By Sebastian Cheek, 21 Jun 17

MSCI has finally included China A-shares in its emerging market indices, but the decision seems long overdue.

MSCI has finally included China A-shares in its emerging market indices, but the decision seems long overdue.

The low level of investor confidence in China to date has been driven by concern over governance and structural issues at Chinese-listed companies.

That explains why it has taken MSCI four years and three failed attempts to finally allow A shares a tiny 0.73% share of the index.

China has upped its game in recent years, thanks largely to the success of the Hong Kong-Shenzhen and Hong Kong-Shanghai Stock Connect exchanges, which opened late last year and in 2014 respectively.

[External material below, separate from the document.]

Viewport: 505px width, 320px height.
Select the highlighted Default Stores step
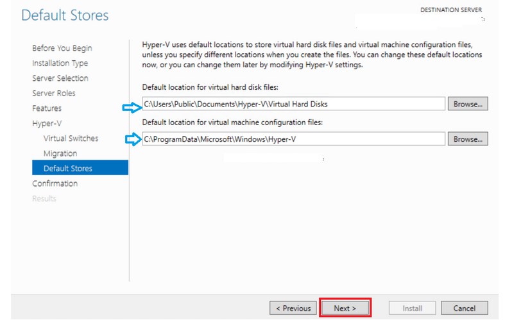click(x=80, y=167)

Remy Briand, managing director and chairman of the Index Policy Committee at MSCI, described these a “game changer” for the decision.

Jan Dehn, head of research at Ashmore Group believes negativity towards China is ill-founded because it has for many years had relatively stable growth and inflation rates, a firm commitment to reforms and very little political uncertainty.

He added: “We expect that index inclusion – which implies that investors will now have to take actual positions rather than just pontificate – will force commentators to abandon their often baseless pessimism and outright prejudice about China in favour of more mature, well-grounded views of the country and where it is heading.”